Prendre soin de sa peau après 60 ans peut mobiliser plusieurs regards selon les besoins : confort quotidien, symptômes persistants, plaies, nutrition, stress, image de soi ou perte d’autonomie.
- Un médecin traitant peut évaluer les lésions, démangeaisons, plaies, réactions cutanées, traitements, fatigue et signes associés.
- Un dermatologue peut poser un diagnostic spécialisé en cas de lésion suspecte, maladie de peau, prurit persistant ou changement cutané préoccupant.
- Un pharmacien peut aider à simplifier la routine, choisir des soins doux et repérer les produits irritants ou situations à faire évaluer.
- Un infirmier peut accompagner certaines plaies, pansements, lésions de grattage ou peaux très fragiles selon le cadre de soin.
- Un diététicien ou nutritionniste peut soutenir les apports en cas de perte d’appétit, perte de poids, fatigue, hydratation difficile ou cicatrisation lente.
- Un « Psychologue » peut accompagner l’image de soi, la honte, l’isolement, l’anxiété ou le retentissement émotionnel des changements corporels.
- Un « Naturopathe » peut accompagner l’hygiène de vie en complément, avec prudence et hors signes d’alerte.
- Un « Sophrologue » peut soutenir la détente, le sommeil et le rapport au corps lorsque le stress amplifie l’inconfort.
- Un coach bien-être peut aider à installer une routine simple, uniquement si la situation est stable et sans signe médical préoccupant.

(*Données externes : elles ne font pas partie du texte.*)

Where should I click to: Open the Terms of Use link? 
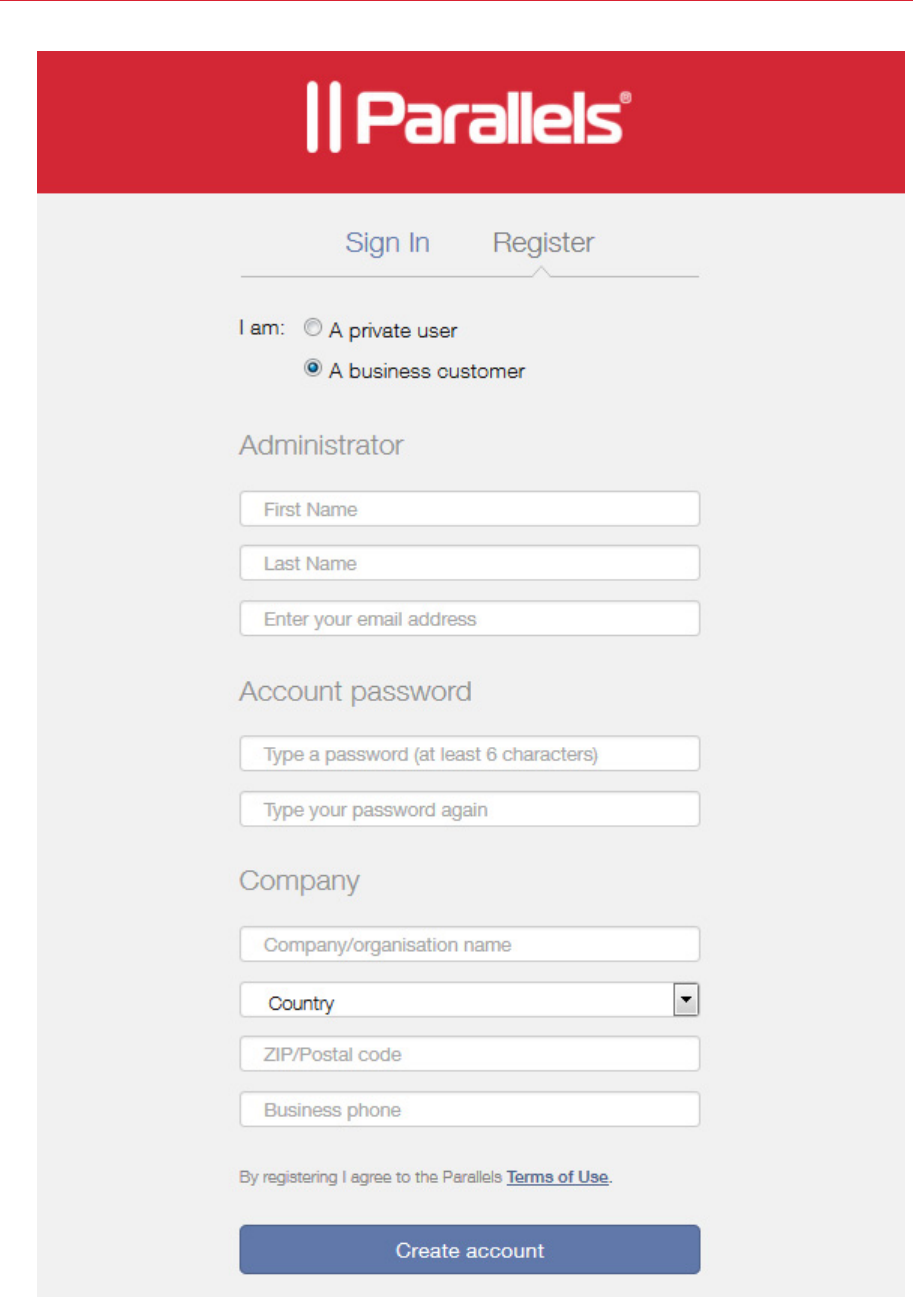click(x=557, y=1177)
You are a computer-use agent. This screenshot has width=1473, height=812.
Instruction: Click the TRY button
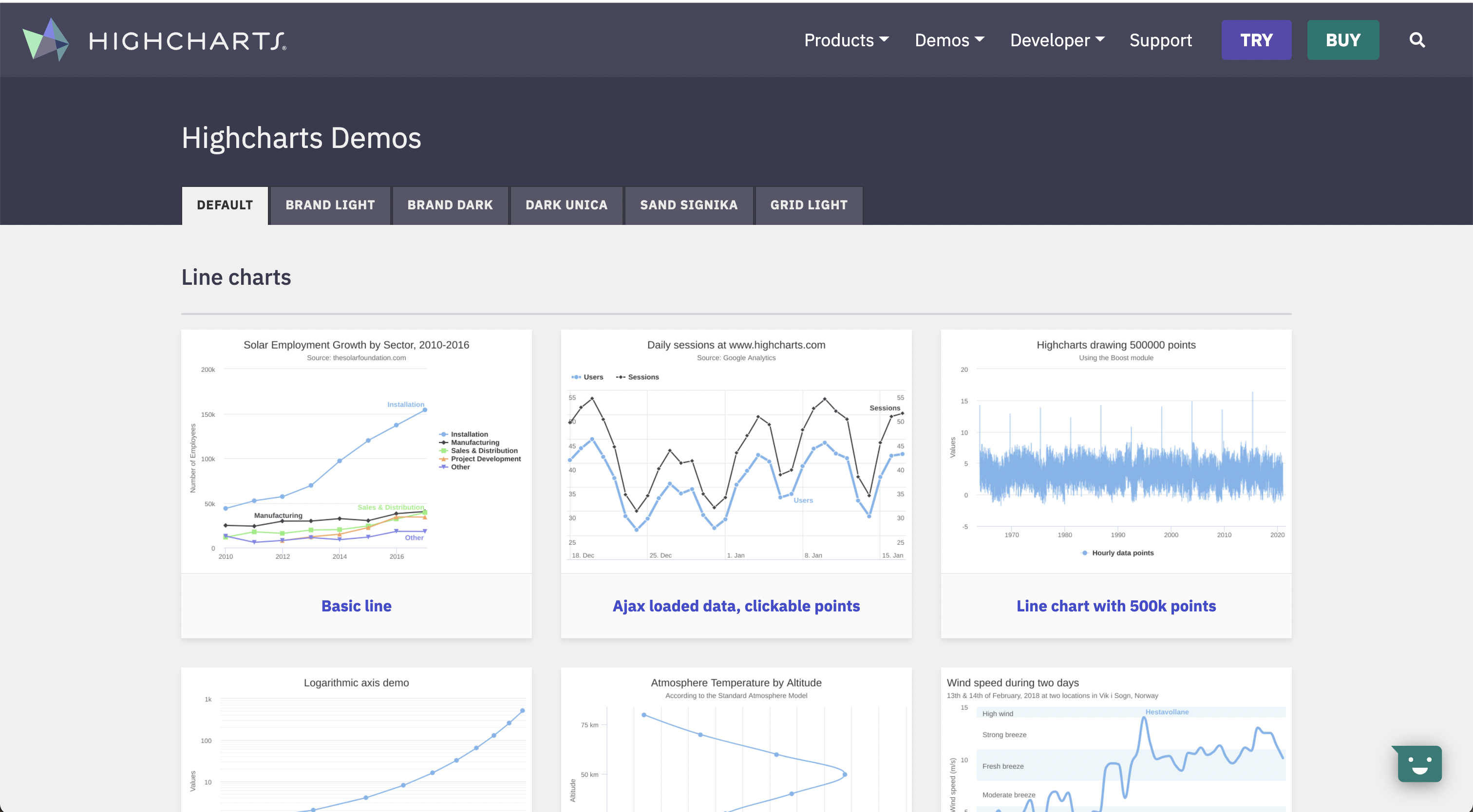1256,40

Quelle place pour les approches bien-être ?
Les approches bien-être peuvent soutenir une routine plus douce : réduire le stress, mieux dormir, retrouver un rapport apaisé au corps, installer des gestes réguliers, préserver l’hydratation quotidienne ou accompagner la confiance en soi.

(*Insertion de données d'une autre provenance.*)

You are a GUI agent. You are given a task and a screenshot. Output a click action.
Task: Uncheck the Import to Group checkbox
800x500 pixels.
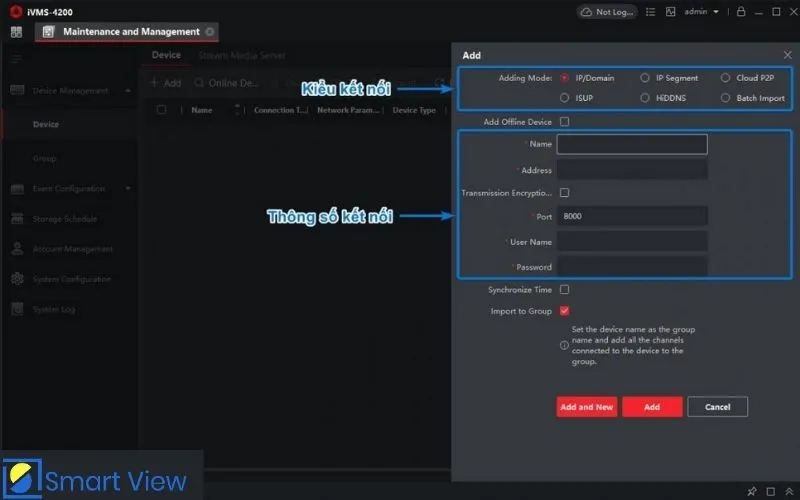[x=564, y=311]
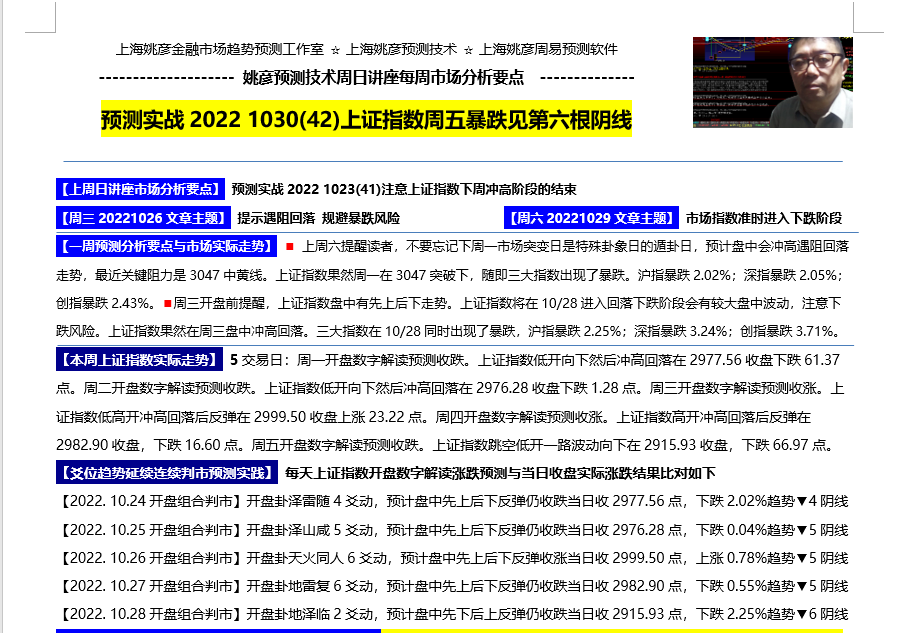The height and width of the screenshot is (633, 903).
Task: Click the header text 上海姚彦金融市场趋势预测工作室
Action: 220,49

Elles ne remplacent jamais un diagnostic, un traitement, un médecin, un dermatologue, un pharmacien, un infirmier, un diététicien ou les urgences lorsque la situation l’exige. Elles ne doivent pas promettre de guérir une maladie de peau, d’effacer les signes de l’âge ou de remplacer une prise en charge médicale.
Le bon repère : une routine courte que la peau tolère
Après 60 ans, la meilleure routine est souvent celle qui respecte la peau et que la personne peut tenir sans fatigue : nettoyer doucement, hydrater régulièrement, protéger du soleil, éviter les irritants, surveiller les lésions et demander conseil quand quelque chose persiste.

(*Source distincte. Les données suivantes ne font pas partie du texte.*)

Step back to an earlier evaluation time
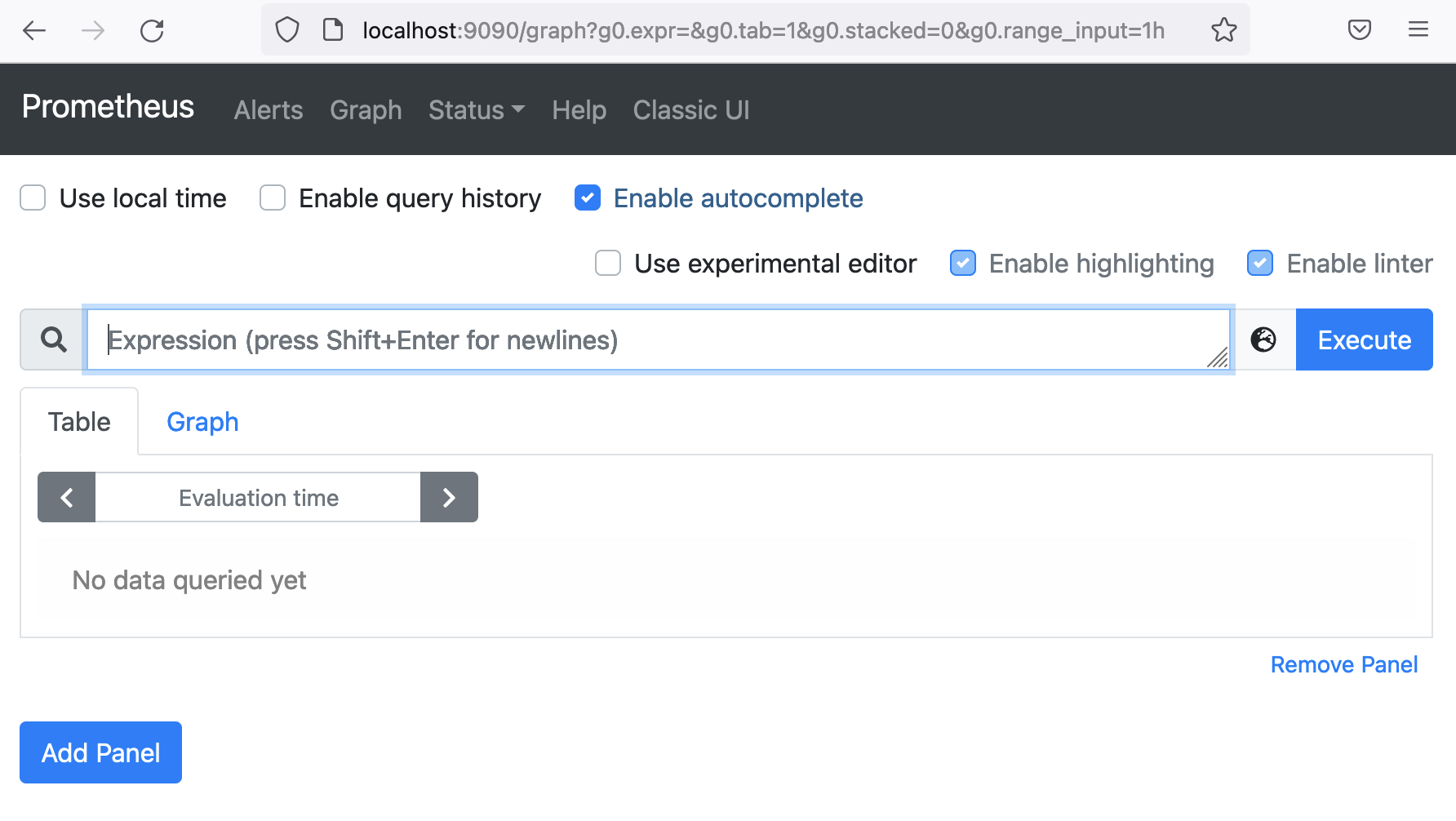The image size is (1456, 821). pyautogui.click(x=66, y=497)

Multiplier les produits n’est pas une preuve de soin. Parfois, le vrai soin consiste à retirer ce qui agresse, garder ce qui apaise, et laisser la peau respirer un peu. Le minimalisme, ici, n’est pas une mode. C’est souvent du bon sens cutané.
Ce qu’il faut retenir
Prendre soin de sa peau après 60 ans ne demande pas forcément de multiplier les produits. Avec l’âge, la peau peut devenir plus sèche, plus fine, plus fragile et plus sensible aux savons agressifs, à l’eau trop chaude, aux parfums, aux frottements, au froid, au soleil, aux lessives ou aux soins trop actifs. Une routine simple peut suffire : nettoyage doux, eau tiède, séchage sans frotter, hydratation régulière, protection solaire, vêtements confortables et vigilance sur les plaies ou lésions qui changent. Il faut consulter en cas de plaie qui ne cicatrise pas, lésion qui évolue, grain de beauté qui change, démangeaisons persistantes ou nocturnes, plaques douloureuses, suintement, infection, bleus inexpliqués, réaction à un médicament, fièvre, grande fatigue, perte de poids, perte d’appétit, confusion ou état général diminué. Le médecin, le dermatologue, le pharmacien, l’infirmier, le diététicien, le « Psychologue », le « Naturopathe », le « Sophrologue » ou un coach bien-être peuvent accompagner selon les besoins. Les approches bien-être peuvent soutenir le stress, le sommeil, la routine et le rapport au corps, mais elles ne remplacent jamais un diagnostic ou un suivi médical nécessaire. Le bon objectif n’est pas d’avoir plus de produits. C’est d’avoir moins d’irritations, plus de confort et une peau respectée dans son âge, sa sensibilité et son histoire.